TASK DIRECTIONS:
In the entries below, find the line with "Screenshot is 715x2576." and the line with "조직도 (58, 96)". Reproduce those two lines and every line between them exactly, and nothing more.

EXCERPTED DATA:
────────

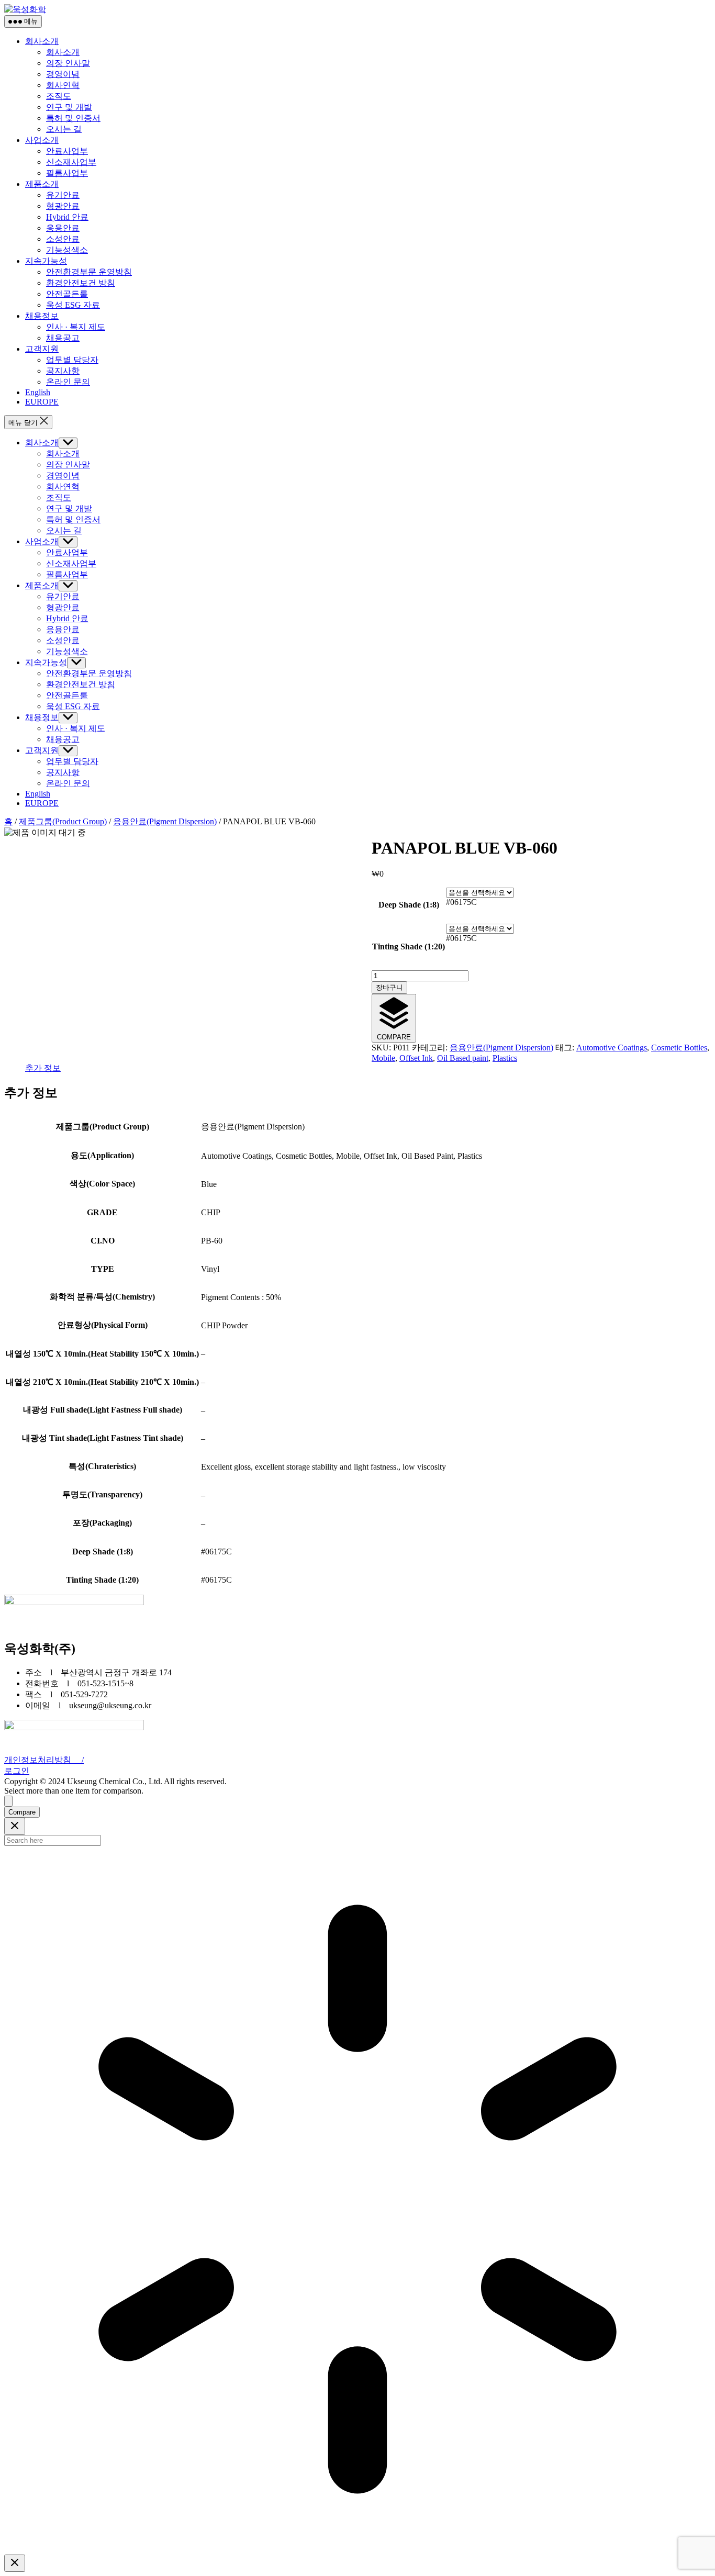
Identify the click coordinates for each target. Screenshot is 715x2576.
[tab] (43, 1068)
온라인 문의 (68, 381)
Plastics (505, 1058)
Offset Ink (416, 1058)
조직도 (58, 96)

────────

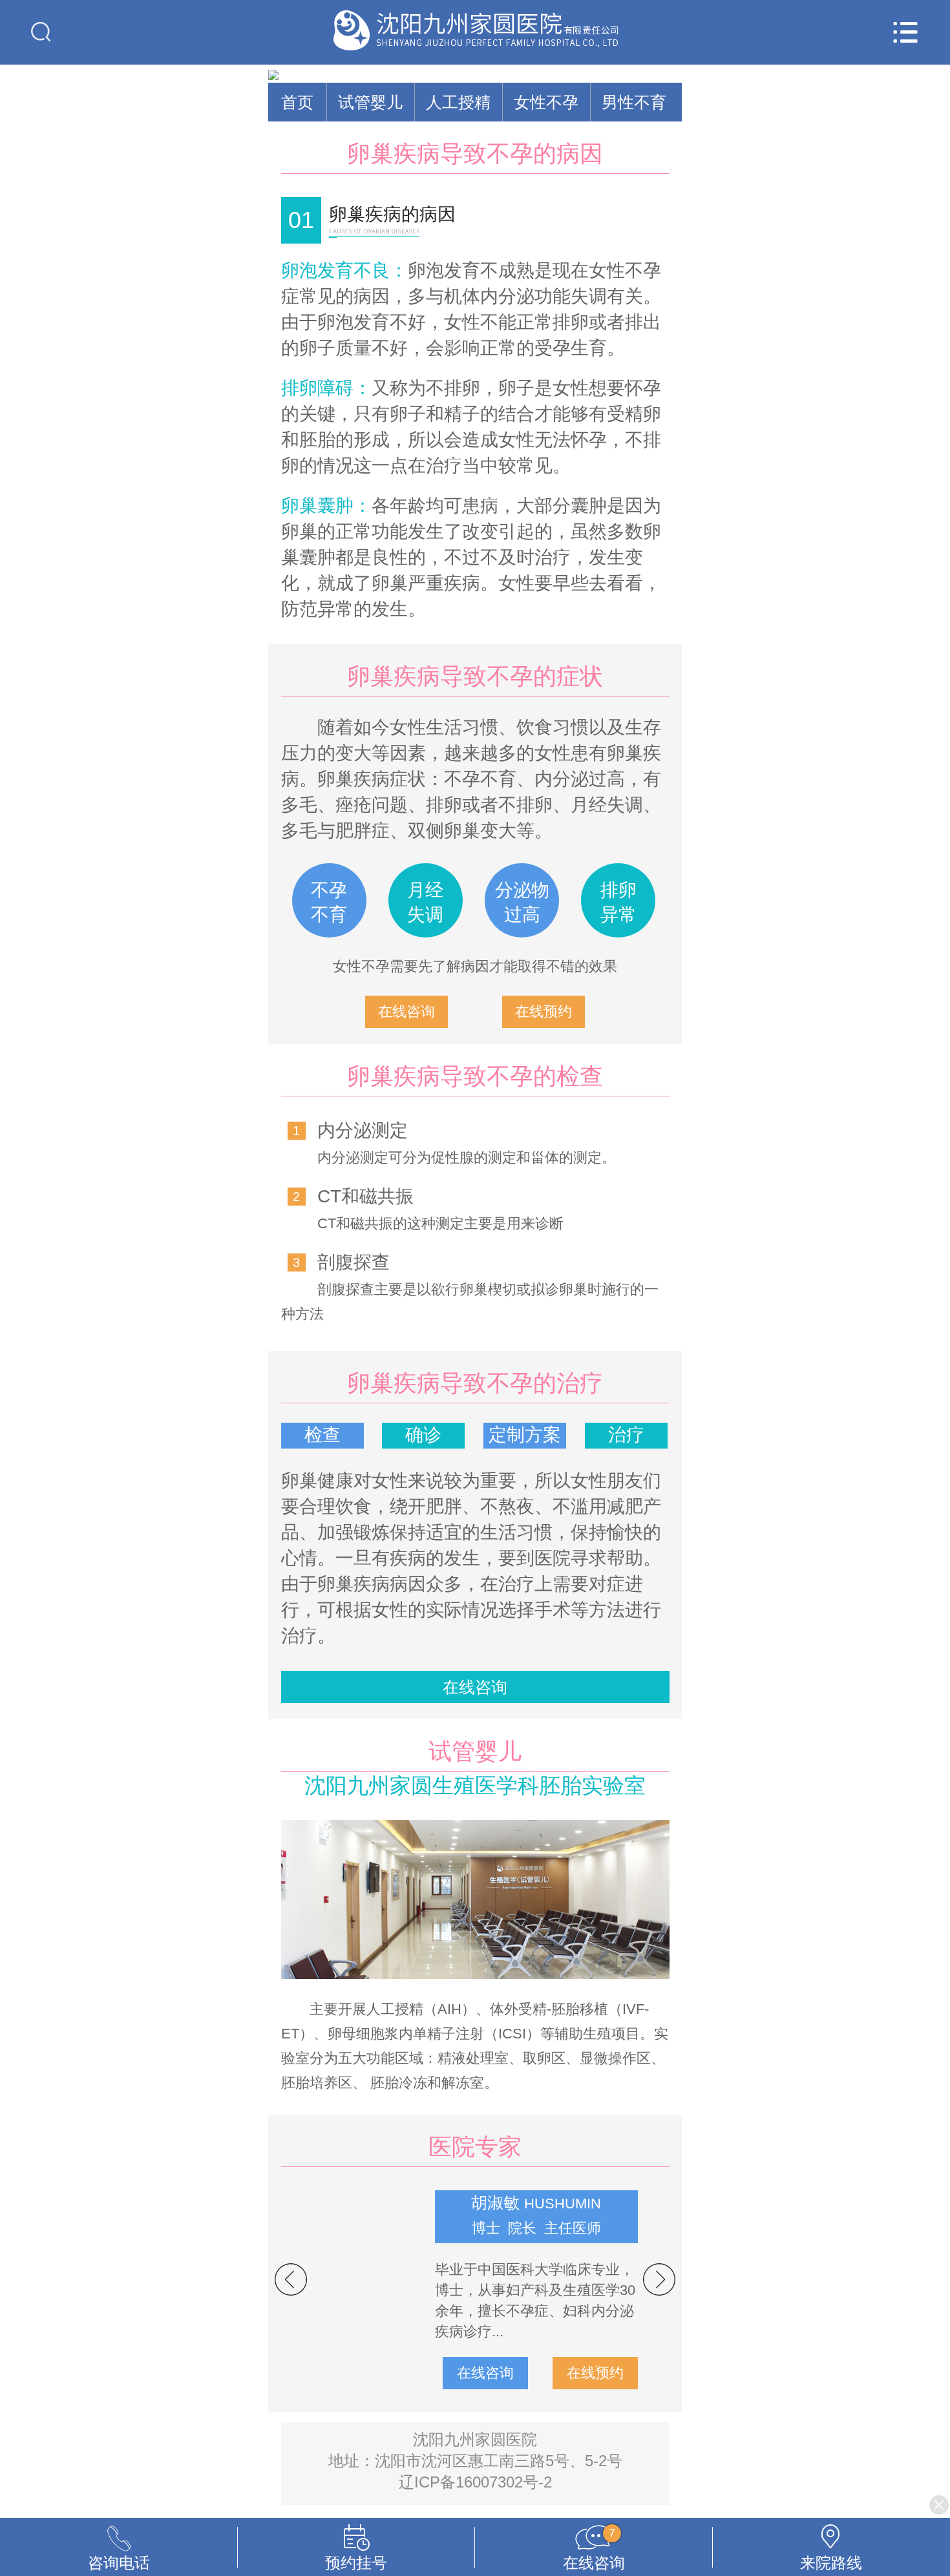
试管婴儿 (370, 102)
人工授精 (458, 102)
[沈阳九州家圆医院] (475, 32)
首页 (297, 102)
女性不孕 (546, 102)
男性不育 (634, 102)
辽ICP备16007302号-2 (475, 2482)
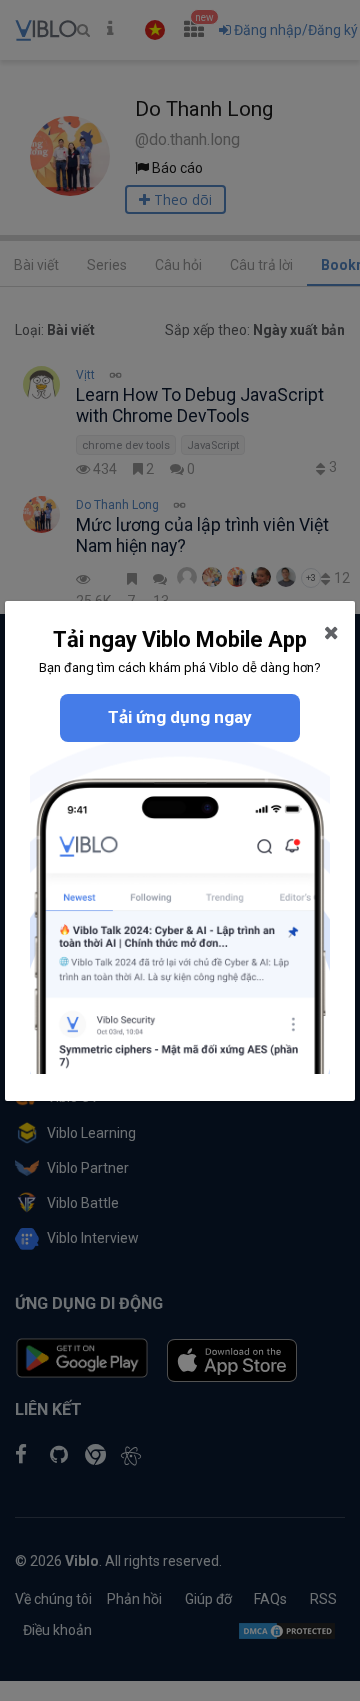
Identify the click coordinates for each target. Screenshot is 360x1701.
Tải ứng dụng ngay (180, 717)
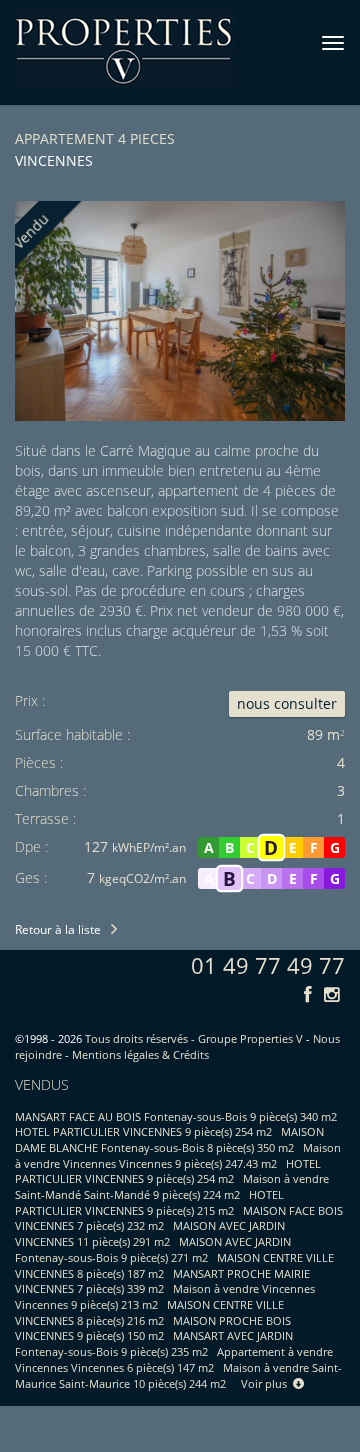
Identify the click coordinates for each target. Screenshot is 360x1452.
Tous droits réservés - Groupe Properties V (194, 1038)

────────

SOLVED PROBLEM:
Identify the click coordinates for each target. Screenshot is 715x2576.
[tab] (43, 1068)
온라인 문의 (68, 381)
Plastics (505, 1058)
Offset Ink (416, 1058)
조직도 (58, 96)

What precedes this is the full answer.